More information about the data extraction is available by contacting
Footnotes
Acknowledgements
The authors would like to thank Dr. John Morris, Dr. George Heckman, Dr. Anja Declercq, and Dr. Leonard Gray for their valuable, constructive comments and insightful feedback that improved this article immensely.
Ethical Approval
Institutional review board approval was not required.
Funding
The authors received no financial support for the research, authorship, and/or publication of this article.

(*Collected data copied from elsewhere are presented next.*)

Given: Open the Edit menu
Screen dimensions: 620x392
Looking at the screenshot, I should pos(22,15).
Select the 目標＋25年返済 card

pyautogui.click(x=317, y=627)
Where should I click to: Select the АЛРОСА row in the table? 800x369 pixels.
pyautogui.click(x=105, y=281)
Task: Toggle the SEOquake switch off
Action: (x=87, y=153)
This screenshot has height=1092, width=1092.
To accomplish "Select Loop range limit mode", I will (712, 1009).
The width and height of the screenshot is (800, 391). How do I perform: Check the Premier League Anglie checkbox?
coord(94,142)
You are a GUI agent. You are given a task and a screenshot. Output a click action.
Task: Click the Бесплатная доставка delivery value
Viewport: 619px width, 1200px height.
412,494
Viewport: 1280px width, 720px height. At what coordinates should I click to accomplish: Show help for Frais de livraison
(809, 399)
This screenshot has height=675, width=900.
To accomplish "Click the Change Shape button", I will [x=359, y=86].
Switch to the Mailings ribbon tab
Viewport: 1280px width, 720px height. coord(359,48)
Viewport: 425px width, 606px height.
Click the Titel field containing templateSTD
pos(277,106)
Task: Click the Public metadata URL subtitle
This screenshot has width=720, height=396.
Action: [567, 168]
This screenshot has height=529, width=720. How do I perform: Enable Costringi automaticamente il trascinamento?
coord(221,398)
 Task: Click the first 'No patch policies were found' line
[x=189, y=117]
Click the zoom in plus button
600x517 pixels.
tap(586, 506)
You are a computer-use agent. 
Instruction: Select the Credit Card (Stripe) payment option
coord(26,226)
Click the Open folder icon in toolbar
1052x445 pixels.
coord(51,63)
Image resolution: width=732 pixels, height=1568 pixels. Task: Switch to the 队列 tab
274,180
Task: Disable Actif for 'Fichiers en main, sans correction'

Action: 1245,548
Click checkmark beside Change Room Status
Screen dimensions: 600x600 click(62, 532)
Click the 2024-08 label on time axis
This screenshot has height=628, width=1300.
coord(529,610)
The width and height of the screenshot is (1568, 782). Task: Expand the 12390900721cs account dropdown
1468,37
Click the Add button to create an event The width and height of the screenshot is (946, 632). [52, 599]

Declaration of Conflicting Interests
The authors declared the following potential conflicts of interest with respect to the research, authorship, and/or publication of this article: All authors have an affiliation with interRAI, a not-for profit organization; no author received any financial compensation for their involvement in this review. Note that two authors of the current review also authored studies/reports used in the review: Hermans was the lead author of “Usefulness, feasibility and face validity of the interRAI Palliative Care instrument according to care professionals in nursing homes: A qualitative study. International Journal of Nursing Studies, 62, 90-99 BELGIUM.” (2) De Almeida Mello was a co-author on the report “BelRAI III Action Project: Feasibility of the RAI method in Belgium Final report commissioned by the Ministry of Health, Food Chain Safety and the Environment; 2009.” Both De Almeida Mello and Hermans supported the Dutch to English translations of implementation reports conducted in Belgium.